Friday, November 2, 2012

Vitamin K foods

#1: Herbs (Dried and Fresh)
Long used for medicinal purposes, herbs are packed with nutrients and vitamin K is no exception. Dried Basil, Dried Sage, and Dried Thyme all contain the most with 1715μg (2143% DV) per 100g serving, or up to 51μg (64% DV) per tablespoon. They are followed by Fresh Parsley (82% DV per tblsp), Dried Coriander, Dried Marjoram, Dried Oregano, and finally fresh basil with 10μg (13% DV) per tablespoon. Click to see complete nutrition facts.

#2: Dark Leafy Greens 
Crisp, fresh, and delicious, dark leafy greens are great in a salad or steamed as a side. As a bonus they are also high in calcium. Kale provides the most vitamin K with 882μg (1103% DV) per 100g serving, or 547μg (684% DV) per cup chopped. It is followed by Dandelion Greens (535% DV per cup chopped), Collards, Cress, Spinach, Turnip Greens, Mustard Greens, Beet Greens, Swiss Chard, Broccoli Raab, Radicchio, and finally Lettuce with 62.5μg (78% DV) per cup shredded. Click to see complete nutrition facts.

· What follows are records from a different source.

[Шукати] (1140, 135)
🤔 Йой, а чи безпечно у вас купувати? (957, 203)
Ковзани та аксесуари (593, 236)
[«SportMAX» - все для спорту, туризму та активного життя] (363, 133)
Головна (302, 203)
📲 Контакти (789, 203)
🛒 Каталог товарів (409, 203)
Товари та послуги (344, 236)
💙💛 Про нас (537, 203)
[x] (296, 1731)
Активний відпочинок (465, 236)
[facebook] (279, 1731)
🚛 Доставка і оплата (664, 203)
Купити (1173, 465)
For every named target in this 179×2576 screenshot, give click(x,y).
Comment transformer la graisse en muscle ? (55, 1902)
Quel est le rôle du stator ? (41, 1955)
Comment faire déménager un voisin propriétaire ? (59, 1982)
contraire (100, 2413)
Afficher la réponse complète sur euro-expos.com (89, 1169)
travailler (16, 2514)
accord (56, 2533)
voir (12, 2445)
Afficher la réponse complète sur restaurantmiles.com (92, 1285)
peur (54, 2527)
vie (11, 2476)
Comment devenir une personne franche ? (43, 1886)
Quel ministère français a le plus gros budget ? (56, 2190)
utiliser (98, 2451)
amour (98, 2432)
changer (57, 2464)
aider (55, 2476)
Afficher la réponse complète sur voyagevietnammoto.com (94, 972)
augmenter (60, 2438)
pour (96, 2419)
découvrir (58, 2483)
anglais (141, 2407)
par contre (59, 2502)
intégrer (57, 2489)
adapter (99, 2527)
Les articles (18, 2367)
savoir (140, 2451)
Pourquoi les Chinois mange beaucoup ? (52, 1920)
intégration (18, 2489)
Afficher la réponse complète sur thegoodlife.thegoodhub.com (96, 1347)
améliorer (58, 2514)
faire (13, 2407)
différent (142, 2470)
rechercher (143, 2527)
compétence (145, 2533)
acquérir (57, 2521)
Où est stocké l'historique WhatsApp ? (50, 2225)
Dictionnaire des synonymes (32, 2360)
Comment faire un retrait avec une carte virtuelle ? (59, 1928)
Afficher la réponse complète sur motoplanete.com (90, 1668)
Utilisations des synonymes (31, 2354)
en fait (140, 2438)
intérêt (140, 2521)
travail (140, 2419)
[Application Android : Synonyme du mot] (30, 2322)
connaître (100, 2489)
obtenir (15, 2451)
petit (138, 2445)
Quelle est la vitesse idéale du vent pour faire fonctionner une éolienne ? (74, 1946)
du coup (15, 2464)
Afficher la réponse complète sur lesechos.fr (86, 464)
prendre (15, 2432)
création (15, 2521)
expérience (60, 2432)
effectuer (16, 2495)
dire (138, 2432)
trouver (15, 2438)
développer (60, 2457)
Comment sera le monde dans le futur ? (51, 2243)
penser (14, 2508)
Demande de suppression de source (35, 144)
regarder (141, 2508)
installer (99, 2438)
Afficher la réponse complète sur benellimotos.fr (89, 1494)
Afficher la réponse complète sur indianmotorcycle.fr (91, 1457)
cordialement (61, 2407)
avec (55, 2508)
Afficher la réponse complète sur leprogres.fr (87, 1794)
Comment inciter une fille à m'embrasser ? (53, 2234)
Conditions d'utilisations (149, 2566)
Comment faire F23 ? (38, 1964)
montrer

#3: Spring Onions (Scallions) 
Great as a topping on soup or stew, as well as a good ingredient in salads and salad wraps, 100 grams of spring onions (or 1 cup chopped) will provide 207μg (259% DV) of vitamin K. 

#4: Brussels Sprouts
A delicious side or snack, and reputed for being able to prevent a hang over, brussel sprouts are packed with Vitamin K. 100 grams will provide 194μg (242% DV) of vitamin K, that is 156μg (195% DV) per cup, and 33.6μg (42% DV) of vitamin K in a single brussel sprout.

#5: Broccoli
Vitamin K is just another reason to eat everyone's favorite vegetable. Broccoli contains 141μg (176% DV) of vitamin K per 100g serving, that is 220μg (276% DV) per cup, and 52μg (65% DV) in an average spear, or piece, of brocolli. 

#6: Chili Powder, Curry, Paprika, and Cayenne 
Also high in vitamins E and C, chili powder is a great addition to spice up a stew, calzone, or just about anything. 100 grams will provide 106μg (132% DV) of vitamin K per 100g serving, or 8.5μg (11% DV) per tablespoon. Curry powder will provide 7% DV per tablespoon, Paprika (7% DV), and Cayenne (5% DV). 

#7: Asparagus 
Asparagus is best eaten steamed. 100 grams will provide 80μg (100% DV) of vitamin K, that is 144μg (180% DV) per cup, and 48μg (60% DV) in 4 spears. 

#8: Cabbage 
Eaten cooked or in coleslaw, cabbage provides 76μg (95% DV) of vitamin K per 100 gram serving which is 68μg (85% DV) per cup chopped, and 690μg (830% DV) in a 5(3/4)inch head of lettuce. 

#9: Pickled Cucumber 
If you like pickles then now you have good reason to eat more of them. 100 grams will provide 77μg (96% DV) of vitamin K, or 130μg (163% DV) per cup sliced, and 27μg (34% DV) in a medium pickle. For best health (and the most vitamin K) eat the low sodium variety. 

#10: Prunes 
High in fiber, zinc, and even iron, prunes are great health food. 100 grams will provide 60μg (74% DV) of vitamin K, or 104μg (129% DV) per cup, and 6μg (7% DV) in a single prune.